FDA approves transcatheter pulmonary valve for patients with congenital heart disease

Medtronic announced that the FDA has granted pre-market approval to its Melody transcatheter pulmonary valve.

The valve was originally approved in 2010 under a Humanitarian Device Exemption, which is granted to devices intended for fewer than 4,000 patients per year for which safety is reasonably assured and evidence indicates a probable benefit, but there is insufficient data on effectiveness. The PMA approval means that there is now enough evidence available to support both the safety and effectiveness of the device, according to a Medtronic press release.

The valve is a therapy intended to prolong the time between open-heart surgeries for patients with a dysfunctional right ventricular outflow tract conduit due to congenital heart disease, according to the release. Medtronic stated that of the more than 7,300 patients who have received the therapy, more than half are children with congenital heart disease.

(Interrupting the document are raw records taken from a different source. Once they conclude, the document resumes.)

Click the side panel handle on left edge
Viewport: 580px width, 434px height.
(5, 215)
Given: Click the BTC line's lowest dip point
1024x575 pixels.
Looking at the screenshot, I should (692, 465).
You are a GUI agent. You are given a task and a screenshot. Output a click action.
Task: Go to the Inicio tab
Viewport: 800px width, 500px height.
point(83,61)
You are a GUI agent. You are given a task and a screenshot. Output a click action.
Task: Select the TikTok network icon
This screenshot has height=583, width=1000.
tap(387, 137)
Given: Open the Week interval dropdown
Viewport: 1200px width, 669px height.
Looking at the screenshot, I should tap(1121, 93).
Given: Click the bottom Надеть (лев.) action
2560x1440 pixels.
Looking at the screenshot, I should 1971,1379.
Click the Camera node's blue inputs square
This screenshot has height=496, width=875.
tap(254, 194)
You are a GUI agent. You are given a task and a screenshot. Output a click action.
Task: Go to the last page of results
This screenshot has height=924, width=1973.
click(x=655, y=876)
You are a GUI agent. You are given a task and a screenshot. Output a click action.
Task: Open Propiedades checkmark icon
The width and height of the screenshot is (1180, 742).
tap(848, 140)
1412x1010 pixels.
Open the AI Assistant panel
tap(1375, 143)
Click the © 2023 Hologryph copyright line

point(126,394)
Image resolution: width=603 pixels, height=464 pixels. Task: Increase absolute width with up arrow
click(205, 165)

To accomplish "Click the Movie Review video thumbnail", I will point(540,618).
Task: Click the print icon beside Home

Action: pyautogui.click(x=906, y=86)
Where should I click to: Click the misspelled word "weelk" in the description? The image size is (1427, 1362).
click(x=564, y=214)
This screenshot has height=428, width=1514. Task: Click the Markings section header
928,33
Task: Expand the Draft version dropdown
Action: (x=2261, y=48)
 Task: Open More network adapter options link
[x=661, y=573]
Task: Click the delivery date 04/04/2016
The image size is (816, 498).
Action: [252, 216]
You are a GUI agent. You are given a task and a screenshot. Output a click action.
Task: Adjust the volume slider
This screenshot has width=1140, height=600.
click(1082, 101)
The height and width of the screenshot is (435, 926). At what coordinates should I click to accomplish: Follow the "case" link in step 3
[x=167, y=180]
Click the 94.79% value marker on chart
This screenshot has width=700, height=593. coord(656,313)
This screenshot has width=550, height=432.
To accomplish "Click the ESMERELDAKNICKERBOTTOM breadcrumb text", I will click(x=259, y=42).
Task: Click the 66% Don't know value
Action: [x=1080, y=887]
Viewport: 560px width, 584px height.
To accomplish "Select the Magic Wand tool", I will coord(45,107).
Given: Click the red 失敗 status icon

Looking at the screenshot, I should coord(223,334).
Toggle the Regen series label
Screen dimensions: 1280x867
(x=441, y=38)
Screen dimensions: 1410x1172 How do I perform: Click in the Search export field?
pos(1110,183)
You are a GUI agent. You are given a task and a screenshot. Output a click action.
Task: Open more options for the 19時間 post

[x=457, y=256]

The PMA was granted after the FDA reviewed three studies following 310 patients implanted with the valve: The Melody U.S. IDE Study, the Melody U.S. Post-Approval Study and the Melody European and Canadian Post-Market Surveillance Study. In those studies, approximately 98% of patients implanted with the valve were free from open-heart surgery at 1 year, and in the IDE study, 91% of patients were free from open-heart surgery at 5 years, according to the release.